REQUIREMENT 1:
Answer these questions from the passage on COVID-19 guideline quality:
(a) What percentage do some experts classify as the threshold for high(er) quality?
(b) In which domain did almost all the included guidelines score poorly?
(c) What does the 'COVID-19 Recommendations Map project' provide?
REQUIREMENT 2:
Please continue the passage on COVID-19 guideline quality from where it stops.

SOURCE DOCUMENT:
━━━━━━━━━━━━━━━━
The authors wondered whether the AGREE-II tool could be somehow inadequate or inappropriate for COVID-19 guidelines, given the unique context and challenges. This question is relevant because guidance documents developed by prestigious guideline agencies also had low scores. In this context, it is worth noting that some items in the tool are open to interpretation, resulting in variable scoring. Further the tool itself lacks a provision for awarding an overall score. After completing the item-by-item assessment objectively, appraisers are expected to provide two subjective judgements viz. their assessment of the quality of the guideline, and whether they would recommend using the guideline [5]. Further, there is no absolute cut-off score that categorises guideline quality as ‘high’ or ‘low’, although higher scores reflect better quality, and vice versa. Despite this, some experts use cutoffs such as 60% as a minimum criterion to consider guidelines in their practice; and some classify 70% as the threshold for high(er) quality. On account of such challenges, some authors suggested alternate tools for critical appraisal of COVID-19 guidelines, with a focus on the implementation context [28, 29], but these also have limitations and inconsistencies.

What is the way forward? The authors believe that it is essential to improve guideline quality, with attention to methodological and other issues that can limit bias during development. Some issues may be relatively easier to resolve than others. For example, almost all the included guidelines scored poorly in the domain of ‘editorial independence’, on account of poor reporting of funding sources and sponsors. For guidelines developed without vested interests, this should be relatively easy to rectify. Other issues are more complex, requiring methodological expertise to frame questions, conduct systematic reviews, appraise evidence, and use it to develop recommendations.

Needless to mention, the process of evidence-based guideline development is resource intensive. Therefore, an alternate approach could be that guidelines need not be separately developed by each and every healthcare agency. Instead robust evidence-based guidelines developed by agencies recognized for producing trustworthy guidance, can be considered for implementation in local healthcare settings. The international collaborative ‘COVID-19 Recommendations Map project’ provides a detailed catalogue of methodologically-appraised guidelines and recommendations, through a single user-friendly portal [2, 30]. Instead of developing new local guidelines, stakeholders can enhance efficiency by accessing the available guideline recommendations and then deciding to adopt (without modifications), or adapt (with locally appropriate modifications) them.
━━━━━━━━━━━━━━━━
DATA RECORDS:
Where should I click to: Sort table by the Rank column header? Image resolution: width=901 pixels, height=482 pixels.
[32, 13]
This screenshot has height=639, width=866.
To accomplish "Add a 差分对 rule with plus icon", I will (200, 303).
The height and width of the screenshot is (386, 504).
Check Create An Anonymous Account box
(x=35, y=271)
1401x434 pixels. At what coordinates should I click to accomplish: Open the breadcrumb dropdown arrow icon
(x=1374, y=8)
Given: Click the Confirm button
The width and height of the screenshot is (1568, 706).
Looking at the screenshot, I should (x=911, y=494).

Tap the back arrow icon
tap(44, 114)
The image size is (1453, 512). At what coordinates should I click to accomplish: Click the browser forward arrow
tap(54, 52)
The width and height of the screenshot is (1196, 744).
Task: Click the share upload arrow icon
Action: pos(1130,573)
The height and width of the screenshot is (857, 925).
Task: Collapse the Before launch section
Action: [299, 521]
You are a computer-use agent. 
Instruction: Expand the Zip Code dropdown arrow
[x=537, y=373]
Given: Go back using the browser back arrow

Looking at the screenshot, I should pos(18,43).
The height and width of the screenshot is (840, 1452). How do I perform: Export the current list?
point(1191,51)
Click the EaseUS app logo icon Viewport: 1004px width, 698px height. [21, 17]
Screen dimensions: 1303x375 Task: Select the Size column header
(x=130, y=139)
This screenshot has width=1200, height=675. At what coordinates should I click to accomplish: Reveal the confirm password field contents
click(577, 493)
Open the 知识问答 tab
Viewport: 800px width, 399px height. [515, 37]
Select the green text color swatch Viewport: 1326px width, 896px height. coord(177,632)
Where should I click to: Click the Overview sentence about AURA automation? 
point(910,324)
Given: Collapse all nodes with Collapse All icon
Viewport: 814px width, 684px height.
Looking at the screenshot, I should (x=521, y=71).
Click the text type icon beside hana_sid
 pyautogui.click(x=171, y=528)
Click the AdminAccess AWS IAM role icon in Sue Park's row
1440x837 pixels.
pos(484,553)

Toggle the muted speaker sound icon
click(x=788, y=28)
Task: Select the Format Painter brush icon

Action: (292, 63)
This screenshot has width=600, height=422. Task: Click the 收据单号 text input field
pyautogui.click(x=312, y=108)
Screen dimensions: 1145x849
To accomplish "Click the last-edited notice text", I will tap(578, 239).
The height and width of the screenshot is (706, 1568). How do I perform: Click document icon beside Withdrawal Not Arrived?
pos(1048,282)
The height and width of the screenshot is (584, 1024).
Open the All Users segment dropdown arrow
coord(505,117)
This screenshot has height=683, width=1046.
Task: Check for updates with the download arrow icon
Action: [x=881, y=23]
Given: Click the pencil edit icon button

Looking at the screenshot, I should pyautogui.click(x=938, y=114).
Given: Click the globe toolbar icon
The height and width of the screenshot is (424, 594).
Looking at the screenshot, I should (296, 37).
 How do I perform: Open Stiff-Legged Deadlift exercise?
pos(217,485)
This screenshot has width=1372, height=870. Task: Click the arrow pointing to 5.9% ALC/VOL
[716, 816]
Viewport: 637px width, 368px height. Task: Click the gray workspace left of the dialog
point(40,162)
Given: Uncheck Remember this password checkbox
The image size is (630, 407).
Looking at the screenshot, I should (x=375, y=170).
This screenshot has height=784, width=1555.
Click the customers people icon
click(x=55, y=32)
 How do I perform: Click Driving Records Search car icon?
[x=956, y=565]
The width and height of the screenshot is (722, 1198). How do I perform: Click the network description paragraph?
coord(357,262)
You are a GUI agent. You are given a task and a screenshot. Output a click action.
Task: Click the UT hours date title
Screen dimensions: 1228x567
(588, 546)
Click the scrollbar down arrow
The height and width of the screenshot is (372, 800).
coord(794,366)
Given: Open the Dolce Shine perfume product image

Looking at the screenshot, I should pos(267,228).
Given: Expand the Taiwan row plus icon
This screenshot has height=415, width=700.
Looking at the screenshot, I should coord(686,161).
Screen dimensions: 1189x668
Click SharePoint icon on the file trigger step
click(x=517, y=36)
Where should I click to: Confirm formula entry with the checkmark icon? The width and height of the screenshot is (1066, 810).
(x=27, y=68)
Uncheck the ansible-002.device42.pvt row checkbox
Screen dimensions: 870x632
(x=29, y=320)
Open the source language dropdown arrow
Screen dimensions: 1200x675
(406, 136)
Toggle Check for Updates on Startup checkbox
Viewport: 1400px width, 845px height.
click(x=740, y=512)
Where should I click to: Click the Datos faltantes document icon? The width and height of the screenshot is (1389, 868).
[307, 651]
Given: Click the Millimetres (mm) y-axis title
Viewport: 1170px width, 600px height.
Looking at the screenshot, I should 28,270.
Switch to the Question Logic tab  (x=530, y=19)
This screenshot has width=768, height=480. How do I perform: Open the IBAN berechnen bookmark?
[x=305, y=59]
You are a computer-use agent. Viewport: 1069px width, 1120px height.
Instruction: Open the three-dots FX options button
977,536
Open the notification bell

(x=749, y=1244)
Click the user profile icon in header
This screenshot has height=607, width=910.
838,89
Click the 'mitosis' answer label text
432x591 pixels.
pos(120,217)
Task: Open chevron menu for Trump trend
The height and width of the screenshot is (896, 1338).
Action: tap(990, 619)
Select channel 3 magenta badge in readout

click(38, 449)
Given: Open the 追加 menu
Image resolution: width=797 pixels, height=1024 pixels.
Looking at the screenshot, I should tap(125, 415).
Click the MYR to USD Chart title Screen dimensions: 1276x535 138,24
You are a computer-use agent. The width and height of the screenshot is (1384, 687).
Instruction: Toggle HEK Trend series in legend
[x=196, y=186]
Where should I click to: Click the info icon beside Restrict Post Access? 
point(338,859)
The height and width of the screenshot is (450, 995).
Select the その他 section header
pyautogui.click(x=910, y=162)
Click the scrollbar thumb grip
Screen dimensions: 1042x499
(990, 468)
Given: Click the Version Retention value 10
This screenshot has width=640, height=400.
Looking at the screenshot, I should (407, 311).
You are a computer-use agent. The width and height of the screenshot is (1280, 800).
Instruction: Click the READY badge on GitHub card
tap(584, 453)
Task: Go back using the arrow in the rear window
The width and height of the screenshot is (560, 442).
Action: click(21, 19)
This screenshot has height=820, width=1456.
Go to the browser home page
━━━━━━━━━━━━━━━━
EXERCISE RESPONSE 1:
(a) 70%.
(b) 'Editorial independence', on account of poor reporting of funding sources and sponsors.
(c) A detailed catalogue of methodologically-appraised guidelines and recommendations, through a single user-friendly portal.

EXERCISE RESPONSE 2:
This study had several strengths including systematic search for guidelines relevant to management of COVID-19 in children. The key aspect of guideline appraisal was conducted in a robust and transparent manner, minimizing several sources of bias. There are several limitations, notably searching through a limited number of databases, restricting to English language guidelines, excluding guidelines applicable to both adults and children, and curtailing the search till 30 April 2021. The nature of the AGREE-II tool, and its application by appraisers with varying levels of expertise and experience can also create observer biases.

Conclusions

This systematic search identified several guidelines for the management of COVID-19 among children in India. However, the overall methodological quality was low, raising concerns about the credibility of the guideline development process. The low methodological quality pervaded across Indian as well as international guidelines, those published during the early part of the pandemic as well as more recent guidelines, and even among updated versions of guidelines. The authors identified several issues that can be resolved, and suggested a way forward to improve the situation.